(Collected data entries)
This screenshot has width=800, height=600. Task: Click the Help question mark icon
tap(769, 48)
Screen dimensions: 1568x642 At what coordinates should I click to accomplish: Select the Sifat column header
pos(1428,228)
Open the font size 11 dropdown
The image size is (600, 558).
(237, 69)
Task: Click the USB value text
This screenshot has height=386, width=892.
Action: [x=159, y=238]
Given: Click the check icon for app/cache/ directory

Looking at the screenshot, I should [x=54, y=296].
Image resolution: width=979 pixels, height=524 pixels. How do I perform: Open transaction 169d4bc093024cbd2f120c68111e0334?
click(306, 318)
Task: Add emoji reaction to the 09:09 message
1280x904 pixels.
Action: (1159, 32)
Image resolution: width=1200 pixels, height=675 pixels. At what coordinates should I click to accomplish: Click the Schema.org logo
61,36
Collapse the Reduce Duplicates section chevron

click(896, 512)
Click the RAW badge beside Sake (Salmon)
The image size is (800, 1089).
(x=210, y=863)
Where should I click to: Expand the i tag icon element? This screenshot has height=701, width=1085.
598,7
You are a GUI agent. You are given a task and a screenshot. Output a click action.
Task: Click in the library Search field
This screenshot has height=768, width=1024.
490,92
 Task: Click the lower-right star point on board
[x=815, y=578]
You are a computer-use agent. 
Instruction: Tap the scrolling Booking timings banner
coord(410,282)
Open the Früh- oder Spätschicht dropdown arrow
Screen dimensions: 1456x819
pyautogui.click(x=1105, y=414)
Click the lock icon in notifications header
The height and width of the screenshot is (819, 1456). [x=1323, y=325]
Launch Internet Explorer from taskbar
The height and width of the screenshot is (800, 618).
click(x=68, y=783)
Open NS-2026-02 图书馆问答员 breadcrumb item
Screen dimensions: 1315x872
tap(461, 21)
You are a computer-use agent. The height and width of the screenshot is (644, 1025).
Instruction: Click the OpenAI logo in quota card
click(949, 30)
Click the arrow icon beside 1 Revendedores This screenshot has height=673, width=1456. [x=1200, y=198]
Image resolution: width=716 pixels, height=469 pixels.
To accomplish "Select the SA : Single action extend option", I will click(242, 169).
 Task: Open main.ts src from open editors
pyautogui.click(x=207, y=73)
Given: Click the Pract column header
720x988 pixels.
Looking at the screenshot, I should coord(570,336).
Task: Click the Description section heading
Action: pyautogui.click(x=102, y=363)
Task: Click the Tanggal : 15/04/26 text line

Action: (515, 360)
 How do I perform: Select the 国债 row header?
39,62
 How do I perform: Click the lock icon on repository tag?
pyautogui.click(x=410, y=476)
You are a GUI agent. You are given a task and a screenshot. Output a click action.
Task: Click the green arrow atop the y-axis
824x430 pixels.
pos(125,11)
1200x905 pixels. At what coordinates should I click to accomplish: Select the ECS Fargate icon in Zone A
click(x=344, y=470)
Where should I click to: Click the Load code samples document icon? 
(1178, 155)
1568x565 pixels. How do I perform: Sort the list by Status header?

Task description
Check each line above for the string "agent" and copy every line that has it.

Task output
You are a GUI agent. You are given a task and a screenshot. Output a click action.
You are a computer-use agent. 
You are a computer-use agent. The height and width of the screenshot is (644, 1025).
You are a GUI agent. You are given a task and a screenshot. Output a click action.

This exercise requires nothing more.